⟨

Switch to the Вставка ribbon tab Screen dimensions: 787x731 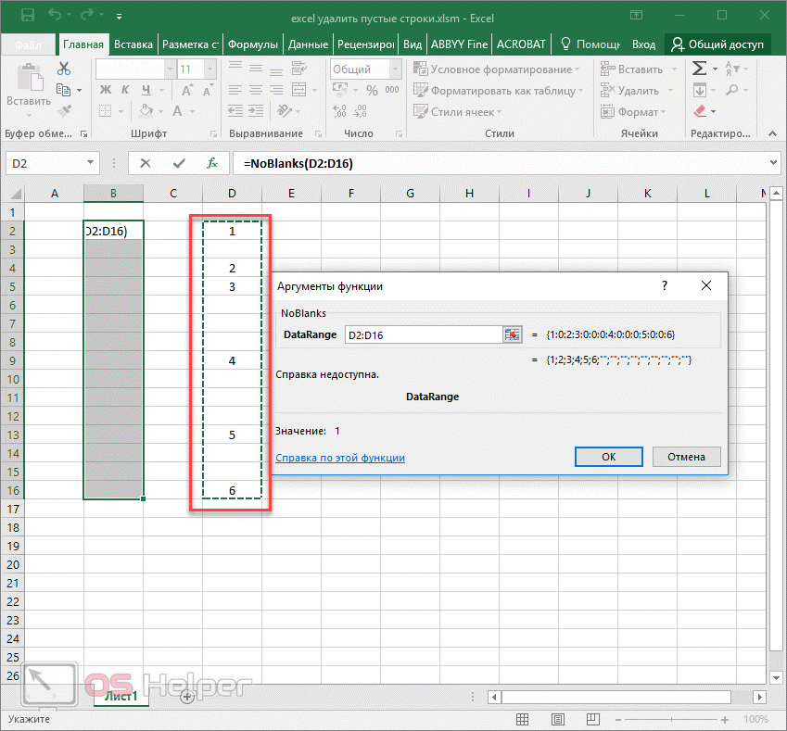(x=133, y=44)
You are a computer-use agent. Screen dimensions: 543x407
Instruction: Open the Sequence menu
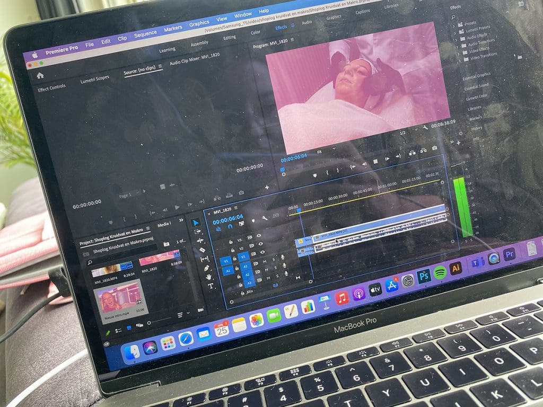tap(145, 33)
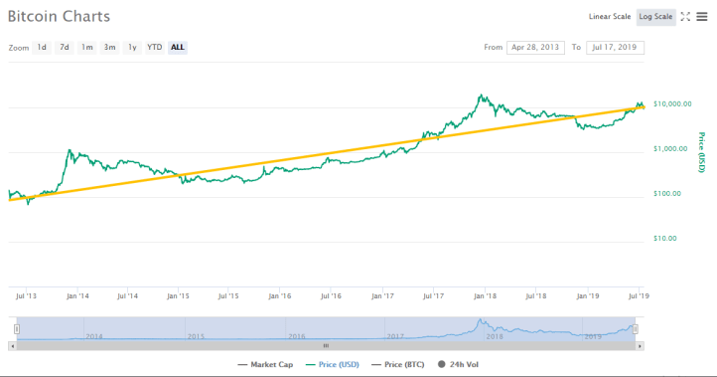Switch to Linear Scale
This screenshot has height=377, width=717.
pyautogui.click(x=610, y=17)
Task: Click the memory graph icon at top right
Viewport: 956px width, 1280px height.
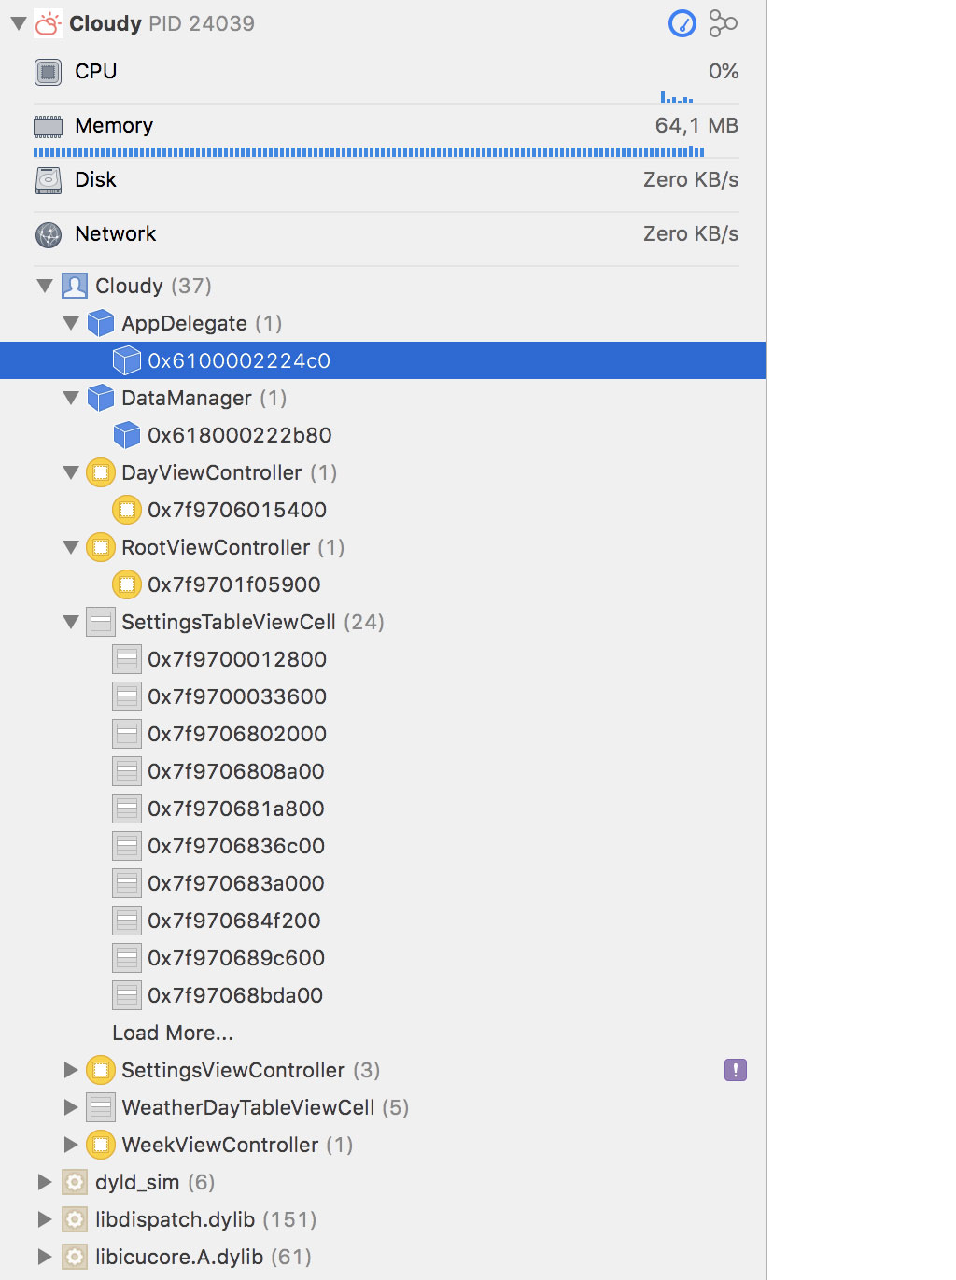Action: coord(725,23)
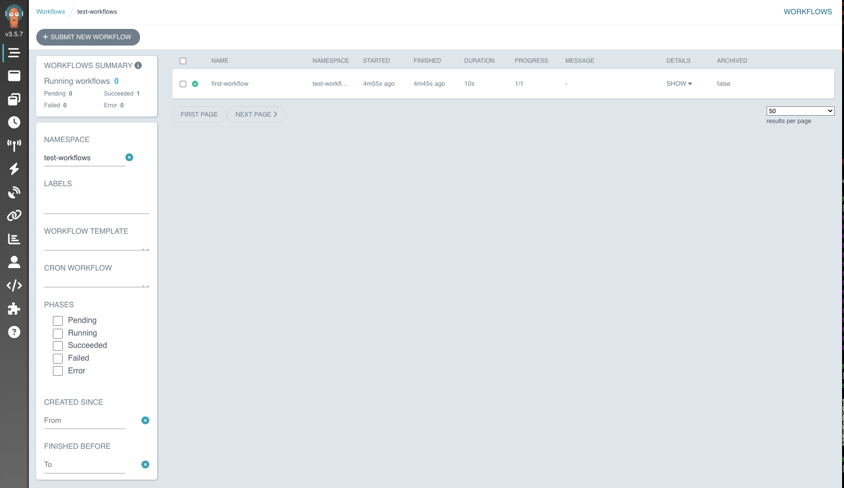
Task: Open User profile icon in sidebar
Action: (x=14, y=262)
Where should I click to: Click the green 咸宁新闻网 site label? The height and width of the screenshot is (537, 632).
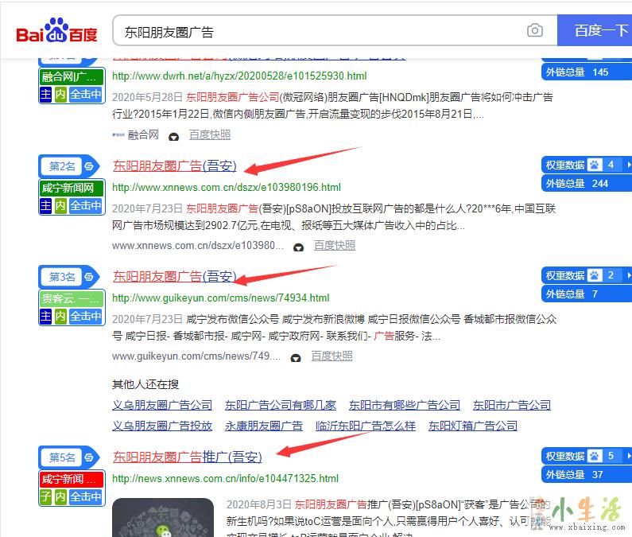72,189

⟩
⟨

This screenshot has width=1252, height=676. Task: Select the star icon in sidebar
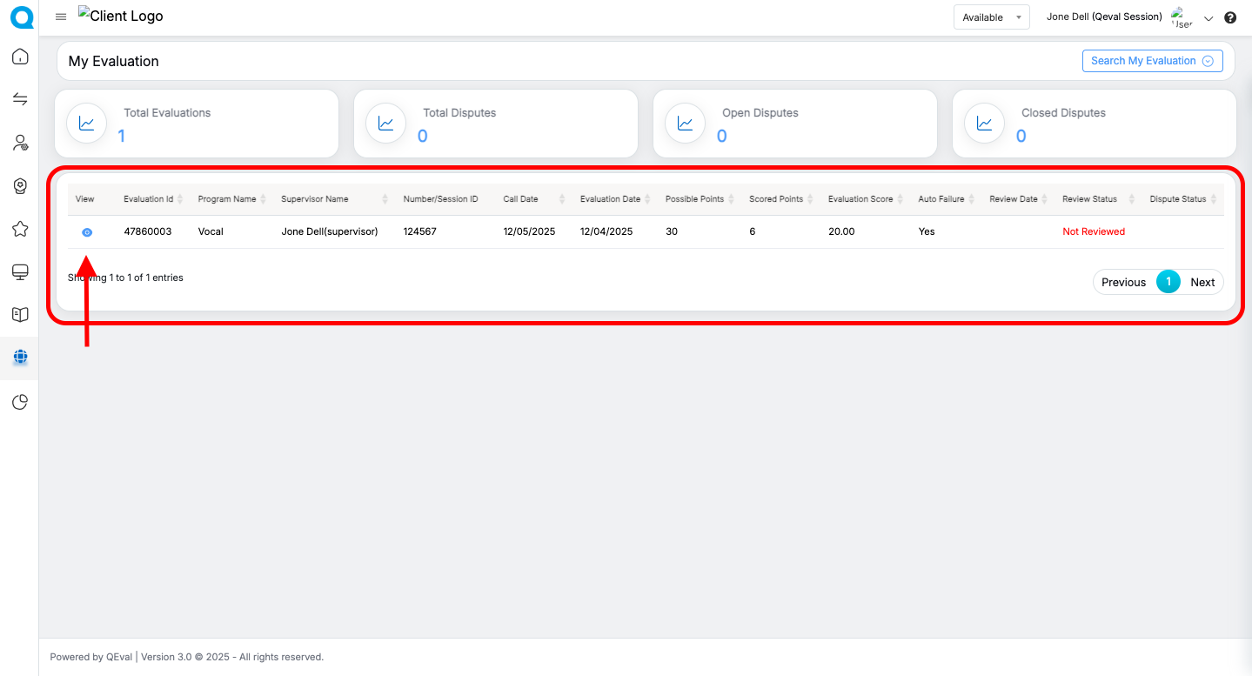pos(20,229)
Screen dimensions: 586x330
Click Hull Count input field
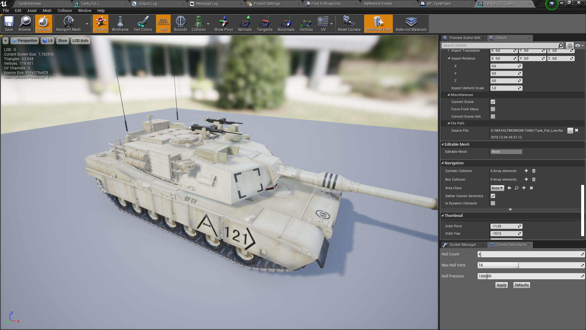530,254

⟩

- WHAT IS EXPECTED:
Leaving out the pictures, please output the lines in the entries above from the one with "Instruction: Open the Sequence menu" through the one with "Task: Click the", exactly as they are.

- WORKED SOLUTION:
Instruction: Open the Sequence menu
tap(145, 33)
Switch to Linear Scale
This screenshot has height=377, width=717.
pyautogui.click(x=610, y=17)
Task: Click the memory graph icon at top right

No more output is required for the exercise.